Hati-Hati, Akun Medsos Bisa Jadi Portofolio Anda
Hadir sebagai pembicara Head of Socmed Crisis Center Kantor Staf Kepresidenan RI, Alois Wisnuhardana; Psikolog Best Seller Autho
Editor: Hendra Gunawan
TRIBUNNEWS.COM, DEPOK -- Akun media sosial seseorang bukan tidak mungkin dapat dijadikan referensi sebagai curriculum vitae (CV) atau portofolio seseorang. Kata-kata yang diposting dalam akun media sosial dapat mencerminkan siapa diri Anda. Untuk itu, sebaiknya bijaklah bermedia sosial.

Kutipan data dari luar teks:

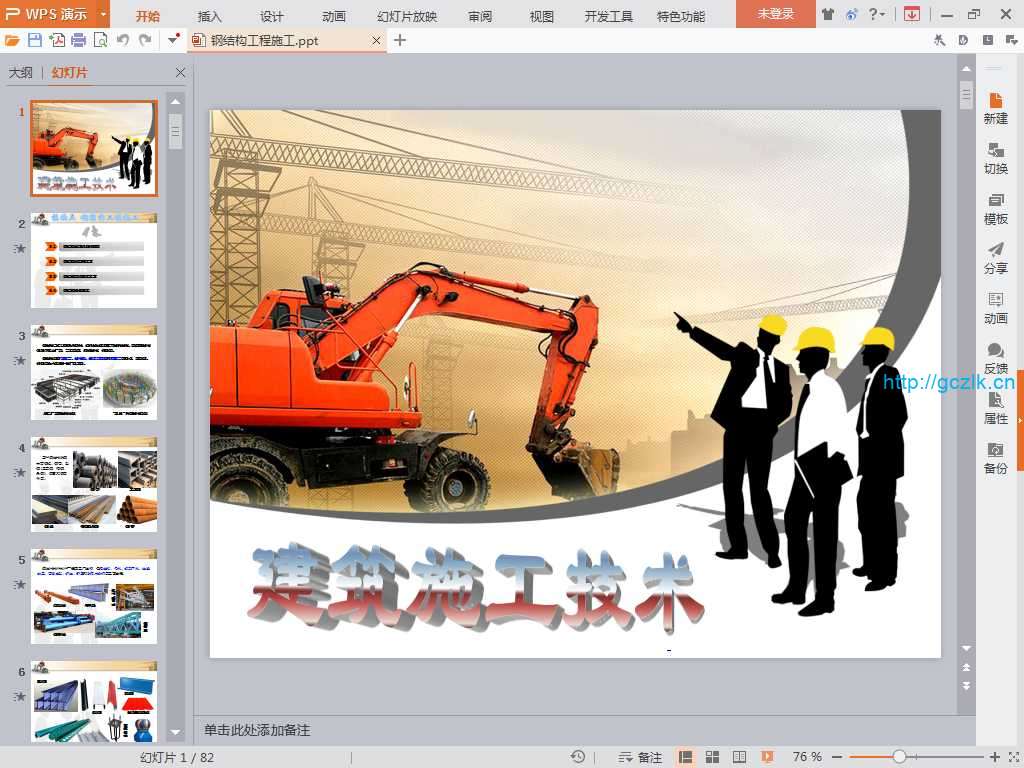Image resolution: width=1024 pixels, height=768 pixels.
Task: Open the WPS 演示 application menu dropdown arrow
Action: coord(103,15)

Demikian salah satu kesimpulan dari Talkshow ‘Saring Dulu Baru Sharing, Bijak Dengan Media Sosial’ yang diselenggarakan Gereja Katolik Santo Matheus, Depok, pada Minggu (3/12). Talkshow dilakukan sebagai bagian dari rangkaian kegiatan Natal 2017 oleh panitia Natal Gereja Katolik Santo Matheus Depok.

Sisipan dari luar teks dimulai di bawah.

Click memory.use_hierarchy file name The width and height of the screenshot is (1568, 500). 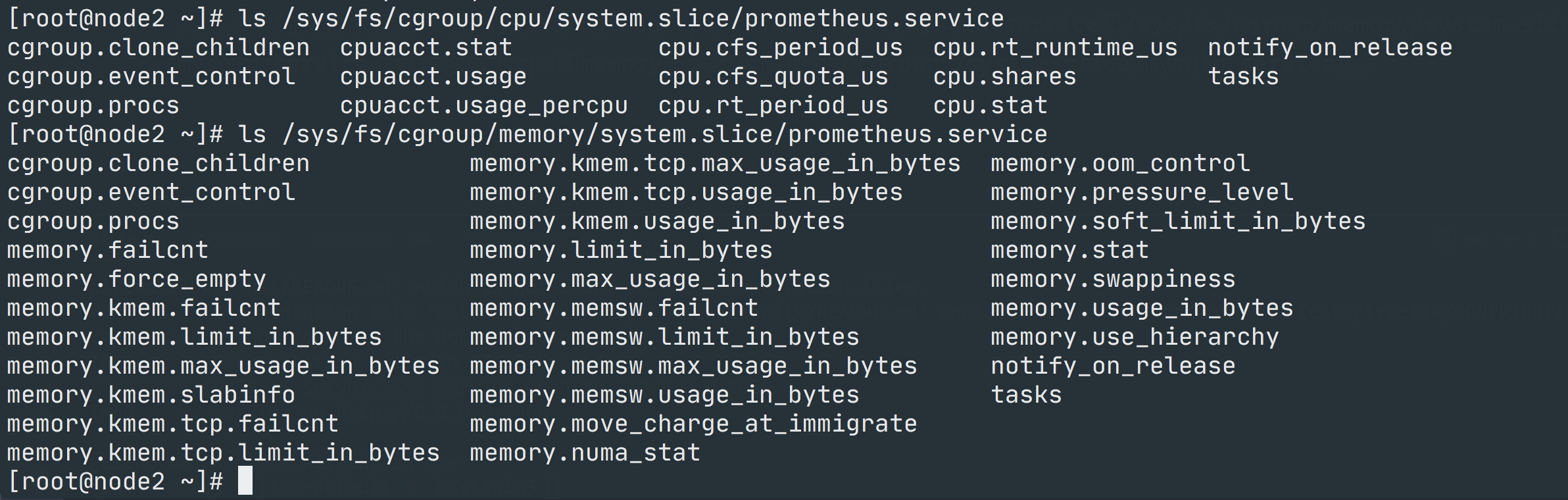pyautogui.click(x=1135, y=337)
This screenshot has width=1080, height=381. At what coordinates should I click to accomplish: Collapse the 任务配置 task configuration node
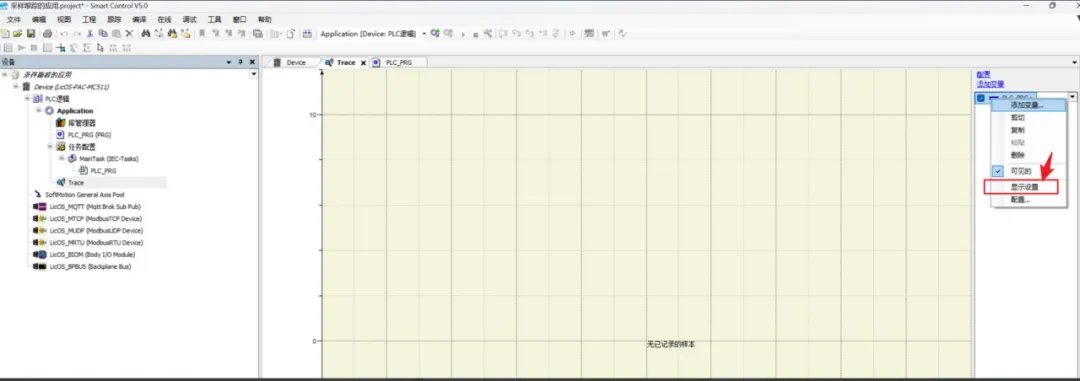tap(50, 146)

Hadir sebagai pembicara Head of Socmed Crisis Center Kantor Staf Kepresidenan RI, Alois Wisnuhardana; Psikolog Best Seller Author ‘Rising Children In Digital Era’, Elizabeth T. Santosa; dan Margareta Astaman, Praktisi Sosial Media Komisi Komunikasi Sosial Konferensi Waligereja Indonesia (KWI).
Alois mengatakan dari hasil sejumlah riset, saat ini empat dari 10 orang aktif bermedia sosial, sekitar 60% tidak mempunyai rekening tabungan, namun 85% memiliki telpon seluler (ponsel), saat ini orang bisa hidup tanpa ponsel paling lama 7 menit, mengakses internet rata-rata 8-11 jam sehari, minat baca masyarakat Indonesia ke-60 dari 61 negara.

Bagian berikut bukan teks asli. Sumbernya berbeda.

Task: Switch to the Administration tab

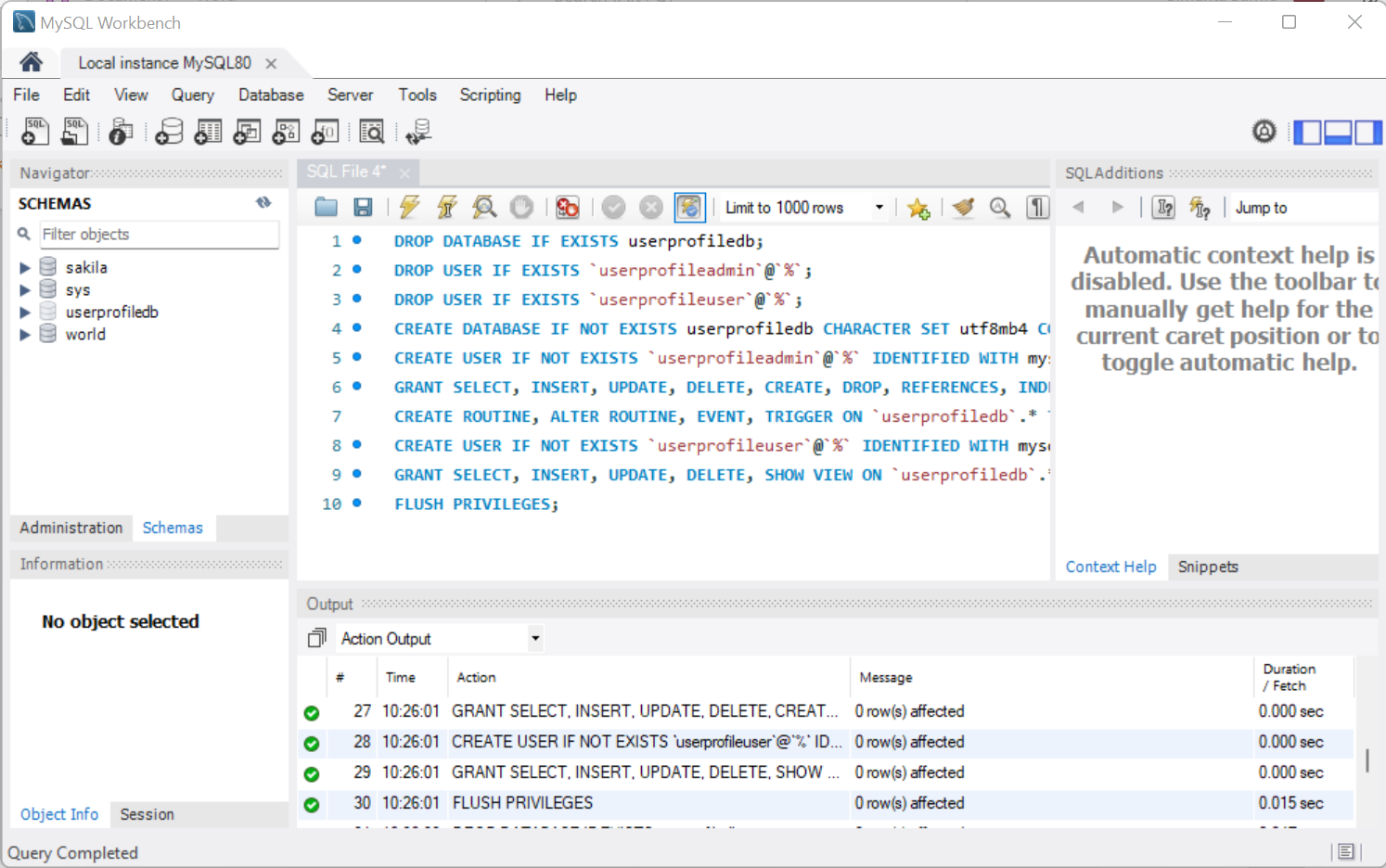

“Dari 262 juta penduduk Indonesia, 371,4 juta pengguna ponsel; 132,7 juta nya adalah pengguna internet dan 106 juta diantaranya pengguna media sosial. Bisa dibayangkan sebanyak apa pengguna medsos saat ini. Kita harus bijak bermedia sosial, perlu diingat juga, jangan percaya berita HOAX, saring dulu sebelum sharing. Sosial media akan menjadi portofolio atau menjadi CV kita dikemudian hari. Tidak mustahil, kemungkinan nanti untuk pengajuan ke luar negeri akan melihat akun media sosial kita,” tutur Alois.
Pada kesempatan yang sama, Margareta mengatakan kejadian kurang enak terkait status di akun media sosial sudah banyak terjadi. Contohnya kasus penolakan mahasiswa oleh Harvard University, Amerika Serikat. Harvard University telah mencabut tawaran pendaftaran masuk setidaknya 10 calon mahasiswa yang sebelumnya telah diterima.
Beberapa calon mahasiswa tahun pertama yang akan masuk itu membuat sebuah grup Facebook pribadi. Dalam grup tersebut, mereka bertukar gambar dan pesan yang secara eksplisit bernada rasisme.
“Tentunya kita tidak ingin ini terjadi kepada kita maupun anak-anak kita kelak kan. Yuk gunakan sosial media sebagai rekam jejak positif yang dapat mendukung karir dan cita cita kita. Ajak orang sekitar kita untuk bersosmed yang positif,” ajak Margareta.
Elizabeth mengatakan, sebagai psikolog, dia menyoroti perilaku orang bersosial media yang akan menyebabkan kecanduan. “Tidak sedikit keluarga yang mengeluh karena tercerai berai akibat anggota keluarganya yang kecanduan media sosial,” katanya.
Elizabeth menambahkan tak jarang, orang-orang yang suka akan berita HOAX biasanya sudah mengerti media sosial namun kurang pemahaman akan konten yang dimaksud.